Can we keep our natural disasters to one-at-a-time?
This is getting to be just a bit much. We have an ongoing eruption on Kilauea that is larger than anything the volcano has put forth in centuries.
As a result of the eruption we are experiencing daily earthquakes of mag three to five. Not counting the hundreds of first and second magnitude earthquakes each day. The eruption also brings serious air quality issues, cracking highways, and more
There is currently a large brush fire burning above Waikoloa Village and roads remain closed for a second day. Like most village residents we spent a nervous night wondering if the high winds would allow the fire to jump the firebreaks.
And to top it all off we now have Hurricane Hector bearing on a direct course for the island.
It is the question everyone on the island would like an answer for… How long will this eruption last?
As I write this the eruption continues unabated in lower Puna, with fissure 8 producing somewhere between 50 to 150 cubic meters of lava every second.
This lava has covered much of the Kapoho area and built new land out almost a kilometer beyond the old shoreline into waters that were once over hundreds of meters deep. In the process well over 700 homes and farms have been destroyed and permanently altering the landscape of the Puna district.
The ongoing collapse of the summit caldera on Kilauea has been generating a daily five point something earthquake. While not powerful enough to damage the facility, these events do show up in the data each night, bumping the telescope, disturbing the tracking, and occasionally ruining an exposure.
We are now more than two months into this new eruption from Kilauea. Two months ago the fissures opened in the Leilani Estates subdivision and homes began to burn.
For two months this slow motion catastrophe has continued. While a major earthquake may be over in minutes, or a hurricane over in a few days, this eruption just goes on. For the folks in lower Puna the lava continues to destroy homes and disrupt lives.
For those of us outside the eruption zone things are not quite as immediate. We read the daily news, peruse images of helicopter overflights each morning, and wonder when it will be over.
For the most part these events pass unnoticed by much of the island. The volcano area gets shaken up pretty well, but these fifth magnitude quakes are often not felt very far beyond that.
On the summit of Mauna Kea these daily quakes often do disturb the telescopes at night, bumping the tracking and ruining exposures, but otherwise too weak to cause any damage to the facilities.
The most significant island wide impact has been the vog, wreathing the island in a sulfurous haze. Sulfur dioxide pours from the active vents, mixes with water in the air and forms a thick brown grey haze.
When the vog is bad you not only see it, you smell the sulfur, it irritates eyes and nasal passages. Fire and brimstone reaches out to touch us all.
While the vog makes for spectacular sunsets, the vog can also be thick enough to curtail outside activity. A day like today, with brisk trade-winds to clear it away, is a welcome relief.
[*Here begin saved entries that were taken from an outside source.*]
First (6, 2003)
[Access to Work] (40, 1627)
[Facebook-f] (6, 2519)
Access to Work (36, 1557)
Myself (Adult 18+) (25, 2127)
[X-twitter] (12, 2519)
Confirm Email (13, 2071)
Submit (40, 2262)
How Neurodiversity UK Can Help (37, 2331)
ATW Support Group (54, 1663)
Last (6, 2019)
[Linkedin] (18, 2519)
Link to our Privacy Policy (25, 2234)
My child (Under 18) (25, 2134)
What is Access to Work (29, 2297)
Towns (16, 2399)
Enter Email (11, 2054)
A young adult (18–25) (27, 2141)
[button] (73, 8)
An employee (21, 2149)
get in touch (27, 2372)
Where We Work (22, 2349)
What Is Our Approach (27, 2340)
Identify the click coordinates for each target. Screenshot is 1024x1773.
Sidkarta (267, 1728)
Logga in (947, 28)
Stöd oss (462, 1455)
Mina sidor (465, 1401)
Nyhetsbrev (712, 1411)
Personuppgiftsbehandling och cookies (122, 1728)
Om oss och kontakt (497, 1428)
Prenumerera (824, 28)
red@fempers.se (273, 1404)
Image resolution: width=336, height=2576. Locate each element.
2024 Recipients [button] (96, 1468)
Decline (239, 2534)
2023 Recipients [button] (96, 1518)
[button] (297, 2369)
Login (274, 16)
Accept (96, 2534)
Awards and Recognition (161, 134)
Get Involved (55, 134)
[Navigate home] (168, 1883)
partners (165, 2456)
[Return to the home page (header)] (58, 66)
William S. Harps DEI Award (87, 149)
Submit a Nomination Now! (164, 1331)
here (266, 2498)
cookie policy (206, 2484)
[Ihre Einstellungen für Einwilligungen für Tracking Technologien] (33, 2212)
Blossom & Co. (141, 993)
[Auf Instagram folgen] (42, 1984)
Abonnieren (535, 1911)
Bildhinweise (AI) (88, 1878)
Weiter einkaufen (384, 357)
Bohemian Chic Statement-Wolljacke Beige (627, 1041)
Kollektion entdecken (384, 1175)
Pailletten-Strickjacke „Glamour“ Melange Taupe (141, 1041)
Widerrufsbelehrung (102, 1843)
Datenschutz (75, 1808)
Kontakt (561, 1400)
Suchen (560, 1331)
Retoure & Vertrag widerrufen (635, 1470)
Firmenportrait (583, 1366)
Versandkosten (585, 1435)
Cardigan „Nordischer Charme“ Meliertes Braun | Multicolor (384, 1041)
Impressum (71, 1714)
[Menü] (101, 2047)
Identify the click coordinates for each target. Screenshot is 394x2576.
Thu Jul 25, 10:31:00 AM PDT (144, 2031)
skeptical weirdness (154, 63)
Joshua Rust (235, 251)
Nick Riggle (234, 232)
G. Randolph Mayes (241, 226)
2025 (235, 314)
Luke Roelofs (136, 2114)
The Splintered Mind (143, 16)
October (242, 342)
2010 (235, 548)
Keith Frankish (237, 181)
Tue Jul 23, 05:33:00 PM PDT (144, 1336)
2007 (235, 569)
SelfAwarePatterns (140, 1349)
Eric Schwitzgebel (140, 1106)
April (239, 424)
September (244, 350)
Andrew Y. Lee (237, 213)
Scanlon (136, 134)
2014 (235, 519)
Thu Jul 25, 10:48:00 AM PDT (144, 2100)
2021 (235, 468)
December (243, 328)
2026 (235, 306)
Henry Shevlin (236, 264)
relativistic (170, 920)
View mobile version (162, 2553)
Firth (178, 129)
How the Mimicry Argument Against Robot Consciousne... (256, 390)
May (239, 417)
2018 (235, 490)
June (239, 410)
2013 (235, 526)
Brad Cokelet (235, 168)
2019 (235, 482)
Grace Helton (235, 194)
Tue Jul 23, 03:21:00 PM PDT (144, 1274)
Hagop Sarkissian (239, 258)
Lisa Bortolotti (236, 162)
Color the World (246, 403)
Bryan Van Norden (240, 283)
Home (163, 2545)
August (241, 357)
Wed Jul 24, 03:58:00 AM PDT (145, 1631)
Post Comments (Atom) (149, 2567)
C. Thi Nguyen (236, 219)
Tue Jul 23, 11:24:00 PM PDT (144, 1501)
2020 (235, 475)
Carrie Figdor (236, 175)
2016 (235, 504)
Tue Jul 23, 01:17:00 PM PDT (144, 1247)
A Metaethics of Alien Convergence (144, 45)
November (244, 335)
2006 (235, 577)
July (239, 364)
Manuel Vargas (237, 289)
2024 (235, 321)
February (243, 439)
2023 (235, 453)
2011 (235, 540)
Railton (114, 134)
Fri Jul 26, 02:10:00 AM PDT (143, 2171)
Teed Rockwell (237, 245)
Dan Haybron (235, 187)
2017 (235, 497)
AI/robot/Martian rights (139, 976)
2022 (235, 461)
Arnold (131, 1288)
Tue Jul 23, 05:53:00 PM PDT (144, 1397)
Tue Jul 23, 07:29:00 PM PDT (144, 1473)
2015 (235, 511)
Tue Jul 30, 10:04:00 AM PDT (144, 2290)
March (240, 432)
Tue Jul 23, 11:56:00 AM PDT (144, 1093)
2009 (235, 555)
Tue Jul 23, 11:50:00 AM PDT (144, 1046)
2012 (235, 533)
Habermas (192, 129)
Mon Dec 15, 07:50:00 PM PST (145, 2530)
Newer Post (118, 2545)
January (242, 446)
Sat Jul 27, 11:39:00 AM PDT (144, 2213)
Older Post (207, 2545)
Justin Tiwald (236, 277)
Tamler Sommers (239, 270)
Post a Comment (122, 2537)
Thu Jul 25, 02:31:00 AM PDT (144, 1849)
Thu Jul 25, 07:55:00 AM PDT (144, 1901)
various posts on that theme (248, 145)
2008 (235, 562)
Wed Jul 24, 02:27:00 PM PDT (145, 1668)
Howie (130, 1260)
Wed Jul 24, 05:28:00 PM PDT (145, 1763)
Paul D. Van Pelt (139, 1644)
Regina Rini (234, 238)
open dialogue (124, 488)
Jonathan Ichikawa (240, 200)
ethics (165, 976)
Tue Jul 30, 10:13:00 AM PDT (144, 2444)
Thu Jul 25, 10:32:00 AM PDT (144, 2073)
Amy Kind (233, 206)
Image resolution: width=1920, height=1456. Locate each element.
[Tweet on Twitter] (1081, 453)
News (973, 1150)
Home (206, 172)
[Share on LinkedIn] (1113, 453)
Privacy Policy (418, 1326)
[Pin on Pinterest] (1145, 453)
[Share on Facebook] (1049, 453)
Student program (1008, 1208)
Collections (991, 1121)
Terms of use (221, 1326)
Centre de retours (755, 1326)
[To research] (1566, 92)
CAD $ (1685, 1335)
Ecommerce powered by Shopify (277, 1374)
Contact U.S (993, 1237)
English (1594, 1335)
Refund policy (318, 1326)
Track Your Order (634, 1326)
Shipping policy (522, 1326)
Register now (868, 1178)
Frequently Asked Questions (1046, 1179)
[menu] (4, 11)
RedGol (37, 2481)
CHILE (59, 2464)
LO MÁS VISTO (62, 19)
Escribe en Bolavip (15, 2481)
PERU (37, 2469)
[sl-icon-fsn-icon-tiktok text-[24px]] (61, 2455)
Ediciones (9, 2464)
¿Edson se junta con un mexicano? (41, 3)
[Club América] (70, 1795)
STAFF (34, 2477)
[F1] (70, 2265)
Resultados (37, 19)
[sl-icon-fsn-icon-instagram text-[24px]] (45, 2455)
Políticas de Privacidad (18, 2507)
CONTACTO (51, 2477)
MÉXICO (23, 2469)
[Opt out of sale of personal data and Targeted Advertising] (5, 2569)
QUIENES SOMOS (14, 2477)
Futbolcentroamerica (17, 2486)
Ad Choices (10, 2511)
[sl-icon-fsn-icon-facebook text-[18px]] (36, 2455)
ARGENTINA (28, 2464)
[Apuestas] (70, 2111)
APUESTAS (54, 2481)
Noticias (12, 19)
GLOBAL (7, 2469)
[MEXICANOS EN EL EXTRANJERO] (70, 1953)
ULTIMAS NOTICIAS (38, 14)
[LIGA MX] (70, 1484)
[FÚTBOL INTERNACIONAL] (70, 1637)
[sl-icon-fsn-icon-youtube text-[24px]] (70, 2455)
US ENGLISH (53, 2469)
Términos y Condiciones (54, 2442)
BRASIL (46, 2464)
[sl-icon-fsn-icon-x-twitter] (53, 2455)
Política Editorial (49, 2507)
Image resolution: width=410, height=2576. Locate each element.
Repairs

Opportunities to legally witness this eruption are few, authorities have been enforcing the evacuation area increasingly strictly. Legal options are the fly or float to the eruption. Deb and I chose to fly a month ago, a helicopter flight I am sure we will remember for a lifetime.
I have not attempted to go to photograph the lava river, despite a very strong desire to do so. The county and state have repeatedly talked about opening a lava viewing area. while there is a great deal of pressure from the community, so far nothing has materialized.
We are so ready for this eruption to be over.
Given the collapse of the summit caldera and the enormous volume of lava emitted so far, it may be possible that when this is over there will be no further eruption for a while. It may take a while for the volcano to recharge, perhaps a year or two. Will we return to the pattern of intermittent eruptions that was seen through much of the 20th century?
Arriving back to the house late I realize something is under the lanai. A loud rustling of leaves and a jingle betrays something bigger than one of the neighborhood stray cats.
I pull the flashlight from my pocket to start looking about when a dog emerges. A very friendly shepherd mix appears in the flashlight beam. Deb reminds me that this is the Fourth of July, and that this dog may be panicked by the fireworks that are still crackling through the neighborhood.
Fortunately this dog has good tags, one tag includes an address just a few blocks away. Deb gets me a leash while I hold the collar, scratch between the ears, and make friends.
A nice evening for a stroll. This stray dog is very well behaved, walking alongside me up the street. A few fireworks are still going off and I worry about the dog bolting again. My guess is that some human accompaniment is all that was needed.
As I arrive in the cul-de-sac indicated on Google maps I see five houses, which one? I did not need to pull out the flashlight to check the addresses, the dog tugs me straight for one particular front door. Sure enough, the same address that is on the tag.